The specific implementation of each step can refer to the relevant descriptions in the pixel driving chip provided in the above embodiments of the present disclosure, and they will not be described in detail here. It should be noted that in various embodiments of the present disclosure, the flow of the driving method may include more or less operations, which may be executed sequentially or in parallel. The driving method described above may be executed once or multiple times according to predetermined conditions. With regard to the technical effects of the driving method provided in the above embodiments, reference can be made to the technical effects of the pixel driving chip provided in the embodiments of the present disclosure, which will not be described in detail here.

The specific implementation of the above steps can refer to the relevant descriptions in the pixel driving chip provided in the above embodiments of the present disclosure, and they are not described in detail here.

It should be noted that in a plurality of embodiments of the present disclosure, the flow of the driving method may include more or less operations, which may be executed sequentially or in parallel.
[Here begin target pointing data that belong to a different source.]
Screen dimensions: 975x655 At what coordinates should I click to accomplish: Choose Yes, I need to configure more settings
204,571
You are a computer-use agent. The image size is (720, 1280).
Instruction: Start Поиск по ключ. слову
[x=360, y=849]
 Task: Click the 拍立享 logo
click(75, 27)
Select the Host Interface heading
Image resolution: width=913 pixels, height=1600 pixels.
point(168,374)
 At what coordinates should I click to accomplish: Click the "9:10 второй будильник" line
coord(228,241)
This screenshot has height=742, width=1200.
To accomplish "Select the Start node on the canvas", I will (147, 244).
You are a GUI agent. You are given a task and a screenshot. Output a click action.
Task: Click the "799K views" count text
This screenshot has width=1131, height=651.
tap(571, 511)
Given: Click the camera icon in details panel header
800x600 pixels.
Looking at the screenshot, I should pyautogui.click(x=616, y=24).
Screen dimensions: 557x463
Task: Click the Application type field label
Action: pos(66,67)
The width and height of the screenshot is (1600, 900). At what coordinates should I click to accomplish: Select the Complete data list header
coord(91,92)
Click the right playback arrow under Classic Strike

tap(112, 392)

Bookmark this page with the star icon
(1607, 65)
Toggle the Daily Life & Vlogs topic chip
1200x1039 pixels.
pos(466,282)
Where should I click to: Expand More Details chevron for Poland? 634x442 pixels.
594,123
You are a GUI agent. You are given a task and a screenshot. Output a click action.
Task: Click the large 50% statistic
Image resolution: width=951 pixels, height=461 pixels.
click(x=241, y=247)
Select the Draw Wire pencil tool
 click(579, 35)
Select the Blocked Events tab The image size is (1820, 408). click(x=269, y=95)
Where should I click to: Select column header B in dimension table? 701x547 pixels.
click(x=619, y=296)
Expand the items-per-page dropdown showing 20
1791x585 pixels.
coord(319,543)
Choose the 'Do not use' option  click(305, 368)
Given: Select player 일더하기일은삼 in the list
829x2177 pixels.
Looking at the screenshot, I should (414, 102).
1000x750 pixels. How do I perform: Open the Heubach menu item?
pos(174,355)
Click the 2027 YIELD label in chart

The driving method described above may be executed once or a plurality times according to predetermined conditions.

With regard to the technical effects of the driving method provided in the above embodiments, reference can be made to the technical effects of the pixel driving chip provided in the embodiments of the present disclosure, thus the technical effects of the driving method are not described in detail here.

The following points need to be explained:

(1) the drawings of the embodiments of the present disclosure only refer to the structures related to the embodiments of the present disclosure, and other structures can refer to the general design.

(2) under the condition of no conflict, embodiments of the present disclosure and features in embodiments can be combined with each other to obtain new embodiments.

What have been described above are only specific implementations of the present disclosure, the protection scope of the present disclosure is not limited thereto. The protection scope of the present disclosure should be based on the protection scope of the claims.